### WHAT YOU NEED TO DO
The response must be made up of the lines in the entries below that contain "Click".

### SUPPLIED RECORDS
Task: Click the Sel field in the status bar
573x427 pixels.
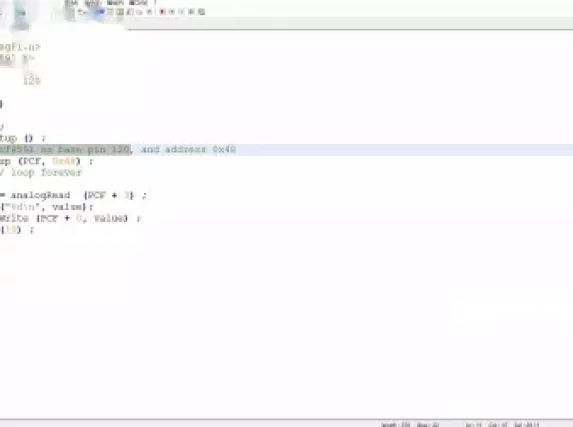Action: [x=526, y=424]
* * *
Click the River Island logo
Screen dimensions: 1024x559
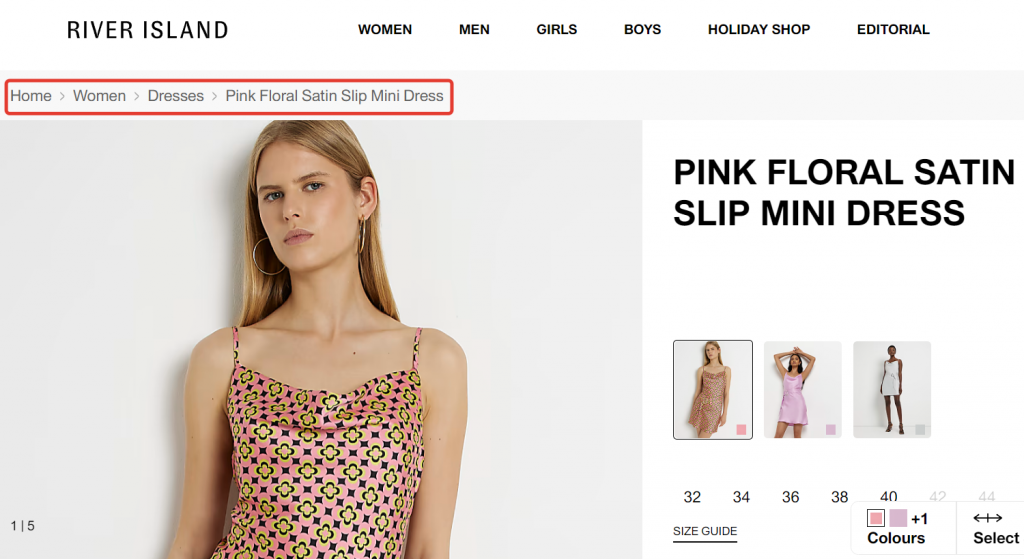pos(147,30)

### ANSWER FOR THE TASK
Task: Click the Sel field in the status bar
Click the River Island logo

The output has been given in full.